_Exercise_. Would you return the lines between the one holding "Paardenschommel (77, 1254)" and the one holding "Vrijheidsdressuur (94, 1035)", inclusive, and only those, exactly as they stand in the listing below?
[[ Available data, beginning ]]
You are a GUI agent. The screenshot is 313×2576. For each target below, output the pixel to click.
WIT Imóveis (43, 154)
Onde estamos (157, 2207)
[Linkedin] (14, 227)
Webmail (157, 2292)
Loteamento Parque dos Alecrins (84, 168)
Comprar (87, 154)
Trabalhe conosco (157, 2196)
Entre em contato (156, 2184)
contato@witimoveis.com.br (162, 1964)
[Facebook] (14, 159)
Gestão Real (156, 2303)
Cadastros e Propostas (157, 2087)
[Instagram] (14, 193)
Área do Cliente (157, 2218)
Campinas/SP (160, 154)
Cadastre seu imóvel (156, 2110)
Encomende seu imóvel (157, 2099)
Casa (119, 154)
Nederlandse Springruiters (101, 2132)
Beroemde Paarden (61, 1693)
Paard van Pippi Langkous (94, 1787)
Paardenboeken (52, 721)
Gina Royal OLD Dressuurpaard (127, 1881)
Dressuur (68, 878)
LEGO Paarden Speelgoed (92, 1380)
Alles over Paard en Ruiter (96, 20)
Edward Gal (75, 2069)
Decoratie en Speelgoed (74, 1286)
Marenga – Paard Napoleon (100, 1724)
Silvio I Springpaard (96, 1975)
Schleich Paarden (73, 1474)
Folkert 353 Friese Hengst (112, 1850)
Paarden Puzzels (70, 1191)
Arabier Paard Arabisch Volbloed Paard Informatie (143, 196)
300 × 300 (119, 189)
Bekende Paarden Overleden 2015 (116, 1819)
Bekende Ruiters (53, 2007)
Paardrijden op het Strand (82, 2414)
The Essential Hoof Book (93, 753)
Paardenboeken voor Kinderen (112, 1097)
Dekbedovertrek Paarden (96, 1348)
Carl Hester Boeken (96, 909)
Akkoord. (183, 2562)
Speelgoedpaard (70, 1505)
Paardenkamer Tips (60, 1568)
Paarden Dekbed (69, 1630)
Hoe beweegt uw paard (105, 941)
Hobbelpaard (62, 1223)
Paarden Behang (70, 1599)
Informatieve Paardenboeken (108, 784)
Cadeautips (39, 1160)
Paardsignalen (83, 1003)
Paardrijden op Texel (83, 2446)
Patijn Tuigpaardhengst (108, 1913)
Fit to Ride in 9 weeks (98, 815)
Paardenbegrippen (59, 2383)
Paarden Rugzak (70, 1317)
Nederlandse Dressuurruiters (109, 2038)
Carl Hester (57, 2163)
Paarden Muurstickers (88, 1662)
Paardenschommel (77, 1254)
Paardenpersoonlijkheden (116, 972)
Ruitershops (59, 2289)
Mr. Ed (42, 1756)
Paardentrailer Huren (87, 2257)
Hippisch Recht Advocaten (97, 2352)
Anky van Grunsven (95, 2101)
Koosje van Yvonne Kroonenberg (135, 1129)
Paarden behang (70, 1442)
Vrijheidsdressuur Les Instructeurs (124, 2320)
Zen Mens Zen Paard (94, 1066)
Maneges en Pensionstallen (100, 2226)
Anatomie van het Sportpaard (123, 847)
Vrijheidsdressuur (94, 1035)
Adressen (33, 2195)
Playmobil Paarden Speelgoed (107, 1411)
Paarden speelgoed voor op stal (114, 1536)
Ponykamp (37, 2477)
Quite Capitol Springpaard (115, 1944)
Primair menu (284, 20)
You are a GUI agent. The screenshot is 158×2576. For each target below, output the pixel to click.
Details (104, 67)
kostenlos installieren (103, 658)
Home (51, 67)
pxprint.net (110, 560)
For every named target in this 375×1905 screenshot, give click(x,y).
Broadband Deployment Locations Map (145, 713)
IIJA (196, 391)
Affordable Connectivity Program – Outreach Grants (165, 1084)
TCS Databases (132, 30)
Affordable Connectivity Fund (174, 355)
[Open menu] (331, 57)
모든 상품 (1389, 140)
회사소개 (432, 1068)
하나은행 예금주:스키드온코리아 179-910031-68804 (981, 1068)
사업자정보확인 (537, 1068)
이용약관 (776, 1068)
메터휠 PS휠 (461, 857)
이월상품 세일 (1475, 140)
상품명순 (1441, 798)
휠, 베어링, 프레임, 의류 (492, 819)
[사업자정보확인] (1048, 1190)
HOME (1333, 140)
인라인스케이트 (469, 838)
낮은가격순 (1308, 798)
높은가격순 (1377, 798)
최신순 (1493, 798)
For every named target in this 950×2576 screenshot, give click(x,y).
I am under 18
[[ Available data, end ]]
_Solution for this problem_.
Paardenschommel (77, 1254)
Paardenpersoonlijkheden (116, 972)
Ruitershops (59, 2289)
Mr. Ed (42, 1756)
Paardentrailer Huren (87, 2257)
Hippisch Recht Advocaten (97, 2352)
Anky van Grunsven (95, 2101)
Koosje van Yvonne Kroonenberg (135, 1129)
Paarden behang (70, 1442)
Vrijheidsdressuur Les Instructeurs (124, 2320)
Zen Mens Zen Paard (94, 1066)
Maneges en Pensionstallen (100, 2226)
Anatomie van het Sportpaard (123, 847)
Vrijheidsdressuur (94, 1035)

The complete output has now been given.